In conclusion: the author has provided an extensive and careful commentary on five fragmentary Athenian comedies. She has also provided a very useful collection of testimonia on the cults of Sabazius, Bendis and Cotys in the ancient world and a general discussion of these cults, which are only sparsely attested during the classical period. This book will be a good and necessary start for anybody who is interested in these plays or in foreign cults in classical Athens. It has rather avoided the wider questions and problems; but those interested in pursuing them will find this book a good first step.

Notes

1. Herodotus, 4.94.

2. P. Wilson, ‘The aulos in Athens’ in S. Goldhill and R. Osborne, eds., Performance, Culture and Athenian Democracy, Cambridge, 1999, 58-95.

3. I. Storey, Eupolis.
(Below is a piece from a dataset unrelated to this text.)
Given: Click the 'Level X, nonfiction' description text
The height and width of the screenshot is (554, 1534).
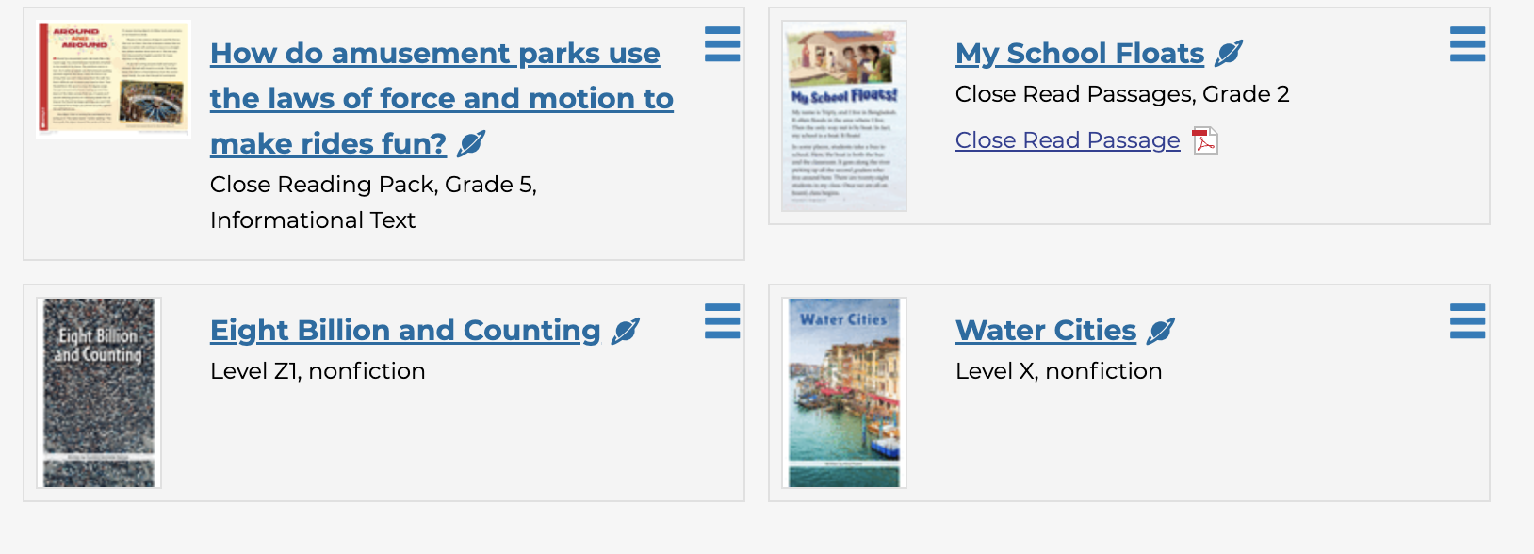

Poet of Old Comedy, Oxford, 94-111.

4. See e.g. the Phrygian of IG I 3 1361.

5. R. Parker, Athenian Religion: A History, Oxford, 1996, 158-9.

6. N. Robertson, ‘The ancient Mother of the Gods: A missing chapter in the history of Greek religion’ in E. N. Lane, ed., Cybele, Attis and Related Cults: Essays in Memory of M. J. Vermaseren, Leiden, 1996, 239-304.

7. L. Roller, In Search of God the Mother: The Cult of Anatolian Cybele, Berkeley and Los Angeles, 1999.